╭─ INPUT MATERIAL

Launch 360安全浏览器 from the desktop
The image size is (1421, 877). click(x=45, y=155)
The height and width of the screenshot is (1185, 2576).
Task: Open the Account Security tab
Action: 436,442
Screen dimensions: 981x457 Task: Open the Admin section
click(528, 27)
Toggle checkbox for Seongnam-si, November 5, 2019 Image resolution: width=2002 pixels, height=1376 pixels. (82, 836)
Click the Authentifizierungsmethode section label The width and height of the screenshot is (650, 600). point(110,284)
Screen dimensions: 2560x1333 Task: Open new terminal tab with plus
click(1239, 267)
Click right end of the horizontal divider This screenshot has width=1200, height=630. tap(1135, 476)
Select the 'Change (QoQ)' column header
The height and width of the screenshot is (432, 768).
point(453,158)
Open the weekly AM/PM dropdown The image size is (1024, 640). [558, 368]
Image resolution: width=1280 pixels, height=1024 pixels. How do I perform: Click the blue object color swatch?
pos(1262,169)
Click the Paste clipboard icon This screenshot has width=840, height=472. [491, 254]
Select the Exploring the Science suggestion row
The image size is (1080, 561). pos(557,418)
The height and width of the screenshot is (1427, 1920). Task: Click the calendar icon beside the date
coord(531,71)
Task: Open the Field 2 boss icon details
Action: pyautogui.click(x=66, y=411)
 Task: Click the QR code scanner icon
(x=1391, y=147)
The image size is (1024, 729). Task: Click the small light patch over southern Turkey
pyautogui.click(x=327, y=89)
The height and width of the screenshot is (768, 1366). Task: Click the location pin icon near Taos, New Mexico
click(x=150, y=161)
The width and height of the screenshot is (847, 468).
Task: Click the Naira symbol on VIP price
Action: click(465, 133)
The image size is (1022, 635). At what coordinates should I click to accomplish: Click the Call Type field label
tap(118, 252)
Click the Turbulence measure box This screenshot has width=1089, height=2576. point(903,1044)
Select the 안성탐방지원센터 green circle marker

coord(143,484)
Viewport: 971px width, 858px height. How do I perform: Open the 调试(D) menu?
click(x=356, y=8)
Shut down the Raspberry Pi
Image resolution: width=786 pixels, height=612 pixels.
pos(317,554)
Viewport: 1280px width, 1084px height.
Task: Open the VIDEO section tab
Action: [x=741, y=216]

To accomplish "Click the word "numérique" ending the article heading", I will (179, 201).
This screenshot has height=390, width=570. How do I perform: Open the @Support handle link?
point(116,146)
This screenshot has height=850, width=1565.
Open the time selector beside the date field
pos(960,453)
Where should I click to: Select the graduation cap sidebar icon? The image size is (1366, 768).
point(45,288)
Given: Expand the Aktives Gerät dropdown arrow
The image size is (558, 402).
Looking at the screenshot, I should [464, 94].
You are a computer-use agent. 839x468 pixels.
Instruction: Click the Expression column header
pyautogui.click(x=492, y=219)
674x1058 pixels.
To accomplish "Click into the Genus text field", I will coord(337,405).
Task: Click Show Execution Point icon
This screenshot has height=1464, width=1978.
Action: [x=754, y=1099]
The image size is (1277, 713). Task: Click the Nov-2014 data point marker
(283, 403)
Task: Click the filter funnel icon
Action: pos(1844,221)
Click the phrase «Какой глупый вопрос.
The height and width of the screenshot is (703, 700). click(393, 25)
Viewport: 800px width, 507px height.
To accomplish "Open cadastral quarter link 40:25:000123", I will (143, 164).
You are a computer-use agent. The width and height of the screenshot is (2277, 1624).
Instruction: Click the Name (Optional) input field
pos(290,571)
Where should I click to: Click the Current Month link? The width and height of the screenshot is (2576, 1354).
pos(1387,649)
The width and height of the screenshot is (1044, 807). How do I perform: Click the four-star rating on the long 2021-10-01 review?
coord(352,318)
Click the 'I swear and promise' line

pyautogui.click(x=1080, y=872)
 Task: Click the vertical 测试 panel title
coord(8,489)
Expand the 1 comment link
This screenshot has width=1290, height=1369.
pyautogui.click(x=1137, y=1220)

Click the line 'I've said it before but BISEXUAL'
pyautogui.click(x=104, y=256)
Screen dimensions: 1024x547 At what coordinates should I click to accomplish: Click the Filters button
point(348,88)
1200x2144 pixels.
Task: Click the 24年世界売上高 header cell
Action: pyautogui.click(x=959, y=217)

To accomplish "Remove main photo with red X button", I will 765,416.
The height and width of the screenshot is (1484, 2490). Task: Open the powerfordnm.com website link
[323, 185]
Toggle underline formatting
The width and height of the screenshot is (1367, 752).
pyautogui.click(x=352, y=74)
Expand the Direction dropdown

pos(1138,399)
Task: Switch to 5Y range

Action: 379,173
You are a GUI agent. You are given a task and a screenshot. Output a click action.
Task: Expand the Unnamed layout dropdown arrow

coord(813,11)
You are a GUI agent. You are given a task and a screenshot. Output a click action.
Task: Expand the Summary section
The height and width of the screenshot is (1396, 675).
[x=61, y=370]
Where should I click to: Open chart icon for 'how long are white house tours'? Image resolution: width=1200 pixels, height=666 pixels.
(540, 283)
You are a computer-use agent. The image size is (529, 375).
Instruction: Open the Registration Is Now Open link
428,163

╰─

THE EXERCISE:
Reproduce the lines verbatim, starting at the line that contains "Viewport: 971px width, 858px" and ending at the line that contains "will (179, 201).".

RESPONSE:
Viewport: 971px width, 858px height. How do I perform: Open the 调试(D) menu?
click(x=356, y=8)
Shut down the Raspberry Pi
Image resolution: width=786 pixels, height=612 pixels.
pos(317,554)
Viewport: 1280px width, 1084px height.
Task: Open the VIDEO section tab
Action: [x=741, y=216]

To accomplish "Click the word "numérique" ending the article heading", I will (179, 201).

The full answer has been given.